Personal information
- Born: 10 July 1955 (age 70) Stockholm, Sweden

Chess career
- Country: Sweden
- Title: International Master (1976)
- Peak rating: 2475 (July 1988)

= Lars-Åke Schneider =

Swedish chess player

Lars-Åke Schneider (born 10 July 1955) is a Swedish chess International Master (IM) (1976), four time Swedish Chess Championship winner (1979, 1982, 1983, 1986).

==Biography==
From the mid-1970s to the mid-1990s, Lars-Åke Schneider belonged among the top Swedish chess players.
He four times won Swedish Chess Championship: 1979, 1982, 1983 and 1986. Also Lars-Åke Schneider twice won silver medals in the national championship (1990, 1991) and bronze medals once (1989).

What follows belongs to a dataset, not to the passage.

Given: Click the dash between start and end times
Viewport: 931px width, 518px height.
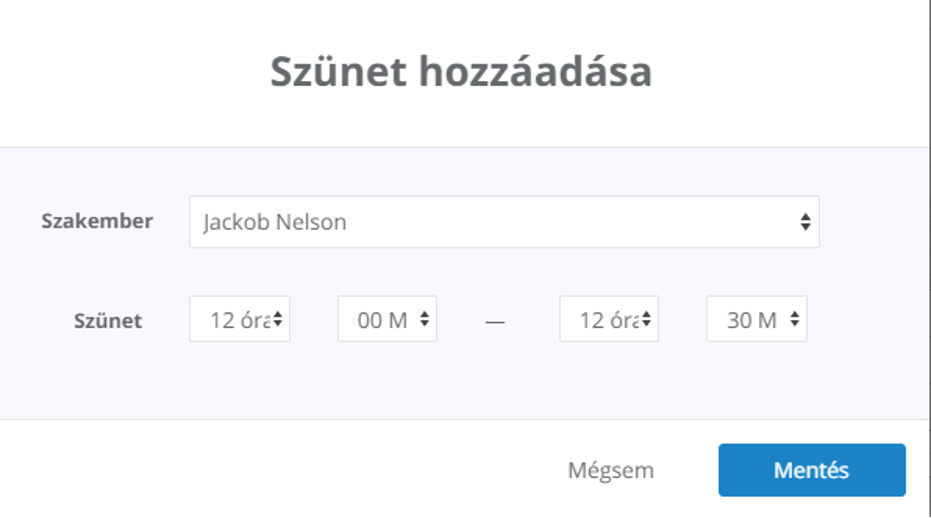Looking at the screenshot, I should pyautogui.click(x=495, y=322).
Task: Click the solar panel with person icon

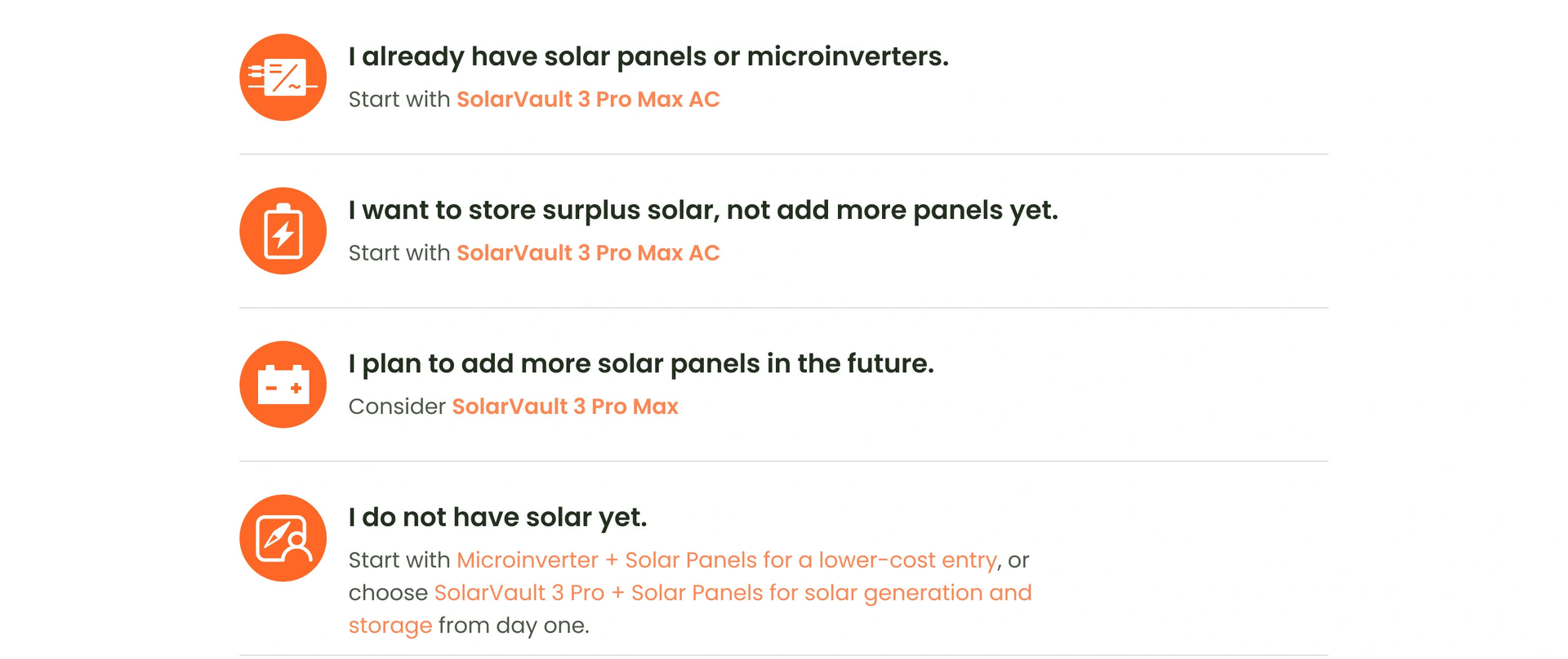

Lars-Åke Schneider successes on the International Chess tournaments include, among others:
- 1st place (1982) and four times shared 1st place (1978, 1981, 1985, 1987) in Rilton Cup tournament in Stockholm,
- 1st place (1980) and twice shared 1st place (1979, together with Axel Ornstein and 1982, together with Lars Karlsson) in Eksjö,
- shared 2nd place in Esbjerg (1977, tournament The North Sea Cup, after Jens Kristiansen, together with William Hartston),
- shared 1st place in Netanya (1977, together with Khosro Harandi),
- shared 1st place in Roskilde (1978, together with Heikki Westerinen),
- 1st place in Gladsaxe (1979),
- 1st place in Oslo (1980),
- 2nd place in Hamburg (1981),
- 3rd place in Esbjerg (1983, Nordic Chess Championship, after Curt Hansen and Tom Wedberg).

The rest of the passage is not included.